Adversity is the sort of thing we intuitively understand, at least to some extent. Having a parent who struggles with addiction or mental illness is hard on kids, as is growing up in a neighborhood marked by poverty, gun violence or drug abuse.

A 1990s study laid the groundwork, however, for an understanding of adversity that suggests it poses a pervasive threat to public health.

During interviews with patients at a Kaiser Permanente obesity clinic in Southern California, Dr. Vince Felitti was shocked at how many said they had been sexually abused as children. He wondered if the experiences could be connected. (Kaiser Health News, which produces California Healthline, is not affiliated with Kaiser Permanente.)

As head of the Department of Preventive Medicine at Kaiser Permanente in San Diego, he had access to a huge pool of patients to try to find out.
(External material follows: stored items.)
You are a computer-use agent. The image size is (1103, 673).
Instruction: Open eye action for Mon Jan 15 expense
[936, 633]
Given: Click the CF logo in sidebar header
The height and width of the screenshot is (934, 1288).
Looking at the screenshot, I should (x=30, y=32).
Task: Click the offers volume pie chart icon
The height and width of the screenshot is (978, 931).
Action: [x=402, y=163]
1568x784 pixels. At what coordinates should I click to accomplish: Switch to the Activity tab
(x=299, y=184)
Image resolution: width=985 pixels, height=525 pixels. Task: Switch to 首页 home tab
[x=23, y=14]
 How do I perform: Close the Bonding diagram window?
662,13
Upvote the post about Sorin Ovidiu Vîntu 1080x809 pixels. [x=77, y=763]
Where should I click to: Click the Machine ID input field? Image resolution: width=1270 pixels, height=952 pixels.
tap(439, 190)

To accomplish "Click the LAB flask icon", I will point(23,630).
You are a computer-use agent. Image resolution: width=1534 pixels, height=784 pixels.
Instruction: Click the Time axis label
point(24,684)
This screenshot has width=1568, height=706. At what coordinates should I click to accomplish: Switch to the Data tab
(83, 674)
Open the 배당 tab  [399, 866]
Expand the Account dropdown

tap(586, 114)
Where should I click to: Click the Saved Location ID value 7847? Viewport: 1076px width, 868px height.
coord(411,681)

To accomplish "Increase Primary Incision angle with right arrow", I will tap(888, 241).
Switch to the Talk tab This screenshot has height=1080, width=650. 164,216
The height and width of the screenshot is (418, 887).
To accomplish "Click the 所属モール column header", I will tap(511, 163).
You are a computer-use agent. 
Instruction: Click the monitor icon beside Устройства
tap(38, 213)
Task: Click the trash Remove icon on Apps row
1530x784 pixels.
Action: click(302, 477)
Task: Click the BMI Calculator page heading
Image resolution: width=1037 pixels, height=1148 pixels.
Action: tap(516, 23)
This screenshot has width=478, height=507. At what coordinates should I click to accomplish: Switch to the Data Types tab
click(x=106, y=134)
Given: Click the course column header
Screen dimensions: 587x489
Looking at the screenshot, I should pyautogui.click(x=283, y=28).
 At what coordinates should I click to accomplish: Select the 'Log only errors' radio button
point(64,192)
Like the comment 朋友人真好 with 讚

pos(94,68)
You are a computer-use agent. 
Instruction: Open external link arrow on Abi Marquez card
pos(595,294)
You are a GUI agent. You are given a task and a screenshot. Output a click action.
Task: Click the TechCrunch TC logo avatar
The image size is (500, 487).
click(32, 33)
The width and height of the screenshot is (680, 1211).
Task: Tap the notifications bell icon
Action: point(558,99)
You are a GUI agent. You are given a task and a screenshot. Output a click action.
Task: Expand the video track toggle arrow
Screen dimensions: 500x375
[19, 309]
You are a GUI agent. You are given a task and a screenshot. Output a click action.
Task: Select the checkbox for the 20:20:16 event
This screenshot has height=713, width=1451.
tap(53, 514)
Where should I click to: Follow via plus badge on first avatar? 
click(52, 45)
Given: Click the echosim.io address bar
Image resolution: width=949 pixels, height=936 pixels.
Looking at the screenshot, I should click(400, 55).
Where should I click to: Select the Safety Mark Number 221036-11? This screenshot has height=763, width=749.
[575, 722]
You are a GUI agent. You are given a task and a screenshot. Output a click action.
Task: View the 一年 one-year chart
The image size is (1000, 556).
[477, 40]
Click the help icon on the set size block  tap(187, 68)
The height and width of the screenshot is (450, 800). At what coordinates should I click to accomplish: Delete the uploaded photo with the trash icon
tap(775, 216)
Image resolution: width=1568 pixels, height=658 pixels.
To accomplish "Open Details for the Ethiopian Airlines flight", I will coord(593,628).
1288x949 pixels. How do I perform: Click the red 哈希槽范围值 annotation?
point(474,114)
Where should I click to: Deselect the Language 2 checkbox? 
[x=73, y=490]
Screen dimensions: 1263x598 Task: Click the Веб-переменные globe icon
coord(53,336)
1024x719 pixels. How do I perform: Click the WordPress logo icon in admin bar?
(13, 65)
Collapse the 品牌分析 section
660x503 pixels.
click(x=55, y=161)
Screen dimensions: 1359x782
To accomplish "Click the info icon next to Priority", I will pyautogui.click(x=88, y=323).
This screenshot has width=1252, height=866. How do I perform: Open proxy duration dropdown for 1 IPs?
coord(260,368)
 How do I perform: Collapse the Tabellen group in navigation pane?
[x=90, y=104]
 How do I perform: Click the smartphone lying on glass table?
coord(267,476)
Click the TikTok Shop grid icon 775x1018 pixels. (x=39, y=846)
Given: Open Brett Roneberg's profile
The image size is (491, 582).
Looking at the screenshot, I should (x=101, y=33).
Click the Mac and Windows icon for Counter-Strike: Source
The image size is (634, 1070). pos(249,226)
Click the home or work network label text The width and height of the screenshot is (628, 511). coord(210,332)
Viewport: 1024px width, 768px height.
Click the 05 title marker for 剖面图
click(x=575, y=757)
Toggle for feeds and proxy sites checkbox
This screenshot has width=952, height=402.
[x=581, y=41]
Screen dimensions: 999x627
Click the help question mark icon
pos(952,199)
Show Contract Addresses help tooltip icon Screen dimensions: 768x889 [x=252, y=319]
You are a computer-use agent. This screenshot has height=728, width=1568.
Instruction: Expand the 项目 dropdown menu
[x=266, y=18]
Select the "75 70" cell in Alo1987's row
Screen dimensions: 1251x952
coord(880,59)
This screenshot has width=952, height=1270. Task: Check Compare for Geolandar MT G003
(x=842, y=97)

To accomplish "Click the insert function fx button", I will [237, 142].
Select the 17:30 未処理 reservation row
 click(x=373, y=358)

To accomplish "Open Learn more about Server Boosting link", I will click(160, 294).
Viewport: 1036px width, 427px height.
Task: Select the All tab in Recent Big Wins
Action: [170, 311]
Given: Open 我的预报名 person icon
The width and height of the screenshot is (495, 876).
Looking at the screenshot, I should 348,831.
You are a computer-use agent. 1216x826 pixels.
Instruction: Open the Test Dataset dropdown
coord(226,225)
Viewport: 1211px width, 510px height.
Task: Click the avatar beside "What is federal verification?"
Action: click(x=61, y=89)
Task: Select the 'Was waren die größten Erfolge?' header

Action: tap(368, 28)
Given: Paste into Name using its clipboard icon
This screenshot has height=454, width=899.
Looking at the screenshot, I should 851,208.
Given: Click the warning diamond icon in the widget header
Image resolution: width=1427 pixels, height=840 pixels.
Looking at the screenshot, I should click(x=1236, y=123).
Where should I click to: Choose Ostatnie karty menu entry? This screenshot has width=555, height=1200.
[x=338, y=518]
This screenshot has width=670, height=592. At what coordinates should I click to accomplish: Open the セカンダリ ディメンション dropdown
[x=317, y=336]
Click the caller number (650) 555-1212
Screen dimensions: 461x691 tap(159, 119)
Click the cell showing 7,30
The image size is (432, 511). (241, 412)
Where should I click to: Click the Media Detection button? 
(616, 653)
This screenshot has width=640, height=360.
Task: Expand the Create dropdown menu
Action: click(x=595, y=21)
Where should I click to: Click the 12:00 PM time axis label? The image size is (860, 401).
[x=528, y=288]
Together with the Centers for Disease Control and Prevention, he surveyed more than 17,000 adult patients about 10 areas of childhood adversity. Among them: Did a parent or other adult in your household physically abuse you? Emotionally abuse you? Sexually abuse you? Go to prison? Was your mother regularly hit? Did you often go hungry? Were your parents divorced? The researchers scored each patient, assigning a point for each yes, and matched up the responses with patients’ medical records.

What they found was striking. Almost two-thirds of participants reported experiencing at least one kind of adversity, and 13 percent — about 1 in 8 — said they had experienced four or more. Those who reported experiencing high doses of trauma as children were far more likely to have serious health problems as adults, including heart disease, stroke, cancer and diabetes. And the higher their ACEs score, the worse their health was likely to be.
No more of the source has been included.